### DIRECTIVE
Can you rewrite the listing as a numbered list, from the start through the line containing "Action: (491, 590)", omitting blank lines?

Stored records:
*-*-*

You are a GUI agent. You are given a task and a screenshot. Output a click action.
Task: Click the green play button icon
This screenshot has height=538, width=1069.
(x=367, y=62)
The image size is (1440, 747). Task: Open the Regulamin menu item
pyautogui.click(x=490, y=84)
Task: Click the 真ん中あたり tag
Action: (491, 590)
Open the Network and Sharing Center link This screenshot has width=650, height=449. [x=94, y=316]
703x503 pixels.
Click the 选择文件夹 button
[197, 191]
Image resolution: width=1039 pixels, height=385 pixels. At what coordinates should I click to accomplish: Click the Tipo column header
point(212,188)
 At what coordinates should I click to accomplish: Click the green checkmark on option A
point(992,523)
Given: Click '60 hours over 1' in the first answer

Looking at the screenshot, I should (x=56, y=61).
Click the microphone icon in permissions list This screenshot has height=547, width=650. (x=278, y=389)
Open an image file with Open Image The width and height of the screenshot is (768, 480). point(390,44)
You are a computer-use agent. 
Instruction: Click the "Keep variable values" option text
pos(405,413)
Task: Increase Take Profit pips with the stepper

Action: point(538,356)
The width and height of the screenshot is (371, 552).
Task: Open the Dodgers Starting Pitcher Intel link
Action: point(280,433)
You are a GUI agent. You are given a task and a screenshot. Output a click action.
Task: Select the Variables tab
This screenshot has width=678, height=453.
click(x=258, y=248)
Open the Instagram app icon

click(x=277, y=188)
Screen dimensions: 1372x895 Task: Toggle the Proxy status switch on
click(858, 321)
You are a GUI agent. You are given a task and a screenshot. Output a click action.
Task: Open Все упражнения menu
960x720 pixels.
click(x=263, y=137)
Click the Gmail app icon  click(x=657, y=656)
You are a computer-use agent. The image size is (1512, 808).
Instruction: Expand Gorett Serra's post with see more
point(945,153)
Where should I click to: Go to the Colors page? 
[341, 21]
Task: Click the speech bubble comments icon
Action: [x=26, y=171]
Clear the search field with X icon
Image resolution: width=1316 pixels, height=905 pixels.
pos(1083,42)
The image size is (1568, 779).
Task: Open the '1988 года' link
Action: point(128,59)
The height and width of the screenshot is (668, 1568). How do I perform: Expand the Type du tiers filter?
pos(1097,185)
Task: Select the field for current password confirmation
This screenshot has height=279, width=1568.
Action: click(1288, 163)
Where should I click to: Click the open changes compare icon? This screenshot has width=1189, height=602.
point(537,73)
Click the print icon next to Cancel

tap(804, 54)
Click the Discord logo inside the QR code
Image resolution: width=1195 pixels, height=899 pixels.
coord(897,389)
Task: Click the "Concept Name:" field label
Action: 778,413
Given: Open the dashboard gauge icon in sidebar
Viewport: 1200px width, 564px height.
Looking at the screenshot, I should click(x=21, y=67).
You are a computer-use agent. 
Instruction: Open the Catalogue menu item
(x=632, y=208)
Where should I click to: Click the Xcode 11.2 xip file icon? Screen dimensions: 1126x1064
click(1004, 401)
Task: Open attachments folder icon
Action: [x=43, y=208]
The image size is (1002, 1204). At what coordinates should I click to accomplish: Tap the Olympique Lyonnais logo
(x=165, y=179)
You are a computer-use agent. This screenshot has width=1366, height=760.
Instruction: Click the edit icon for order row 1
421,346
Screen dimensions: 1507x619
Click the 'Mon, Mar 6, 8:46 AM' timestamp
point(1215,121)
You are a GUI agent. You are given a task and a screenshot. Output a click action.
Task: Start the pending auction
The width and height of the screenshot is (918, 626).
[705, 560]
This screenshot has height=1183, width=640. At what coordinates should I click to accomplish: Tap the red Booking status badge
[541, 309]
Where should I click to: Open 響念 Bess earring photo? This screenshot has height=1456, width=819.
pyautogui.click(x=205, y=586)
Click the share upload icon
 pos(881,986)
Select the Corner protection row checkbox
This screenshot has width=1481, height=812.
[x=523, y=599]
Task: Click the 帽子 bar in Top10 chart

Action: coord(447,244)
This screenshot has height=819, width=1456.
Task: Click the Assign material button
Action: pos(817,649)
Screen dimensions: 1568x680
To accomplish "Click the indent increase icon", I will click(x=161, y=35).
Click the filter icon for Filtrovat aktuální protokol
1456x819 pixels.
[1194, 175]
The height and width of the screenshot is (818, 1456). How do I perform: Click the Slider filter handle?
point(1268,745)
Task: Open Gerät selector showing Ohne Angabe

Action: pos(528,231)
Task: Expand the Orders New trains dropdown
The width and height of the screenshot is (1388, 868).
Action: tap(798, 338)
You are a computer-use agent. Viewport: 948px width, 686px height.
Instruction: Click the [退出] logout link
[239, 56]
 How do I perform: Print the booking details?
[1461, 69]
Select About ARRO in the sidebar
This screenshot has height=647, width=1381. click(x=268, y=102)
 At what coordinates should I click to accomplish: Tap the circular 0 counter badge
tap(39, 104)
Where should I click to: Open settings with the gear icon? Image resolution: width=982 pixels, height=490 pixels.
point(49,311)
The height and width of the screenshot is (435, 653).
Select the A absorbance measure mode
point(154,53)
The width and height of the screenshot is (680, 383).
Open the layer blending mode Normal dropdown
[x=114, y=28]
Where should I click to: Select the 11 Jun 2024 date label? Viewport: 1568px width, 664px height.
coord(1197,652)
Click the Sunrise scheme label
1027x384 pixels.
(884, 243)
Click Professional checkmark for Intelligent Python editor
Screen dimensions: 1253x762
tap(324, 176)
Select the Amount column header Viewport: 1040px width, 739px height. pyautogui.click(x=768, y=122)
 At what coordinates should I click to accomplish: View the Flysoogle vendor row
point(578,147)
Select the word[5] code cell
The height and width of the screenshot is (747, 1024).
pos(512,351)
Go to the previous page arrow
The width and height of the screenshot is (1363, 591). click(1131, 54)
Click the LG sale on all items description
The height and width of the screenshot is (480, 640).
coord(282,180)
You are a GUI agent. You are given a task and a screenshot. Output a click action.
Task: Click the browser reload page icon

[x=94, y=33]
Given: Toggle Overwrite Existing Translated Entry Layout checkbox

*-*-*

### ANSWER TO THE PROBLEM
1. You are a GUI agent. You are given a task and a screenshot. Output a click action.
2. Task: Click the green play button icon
3. This screenshot has height=538, width=1069.
4. (x=367, y=62)
5. The image size is (1440, 747). Task: Open the Regulamin menu item
6. pyautogui.click(x=490, y=84)
7. Task: Click the 真ん中あたり tag
8. Action: (491, 590)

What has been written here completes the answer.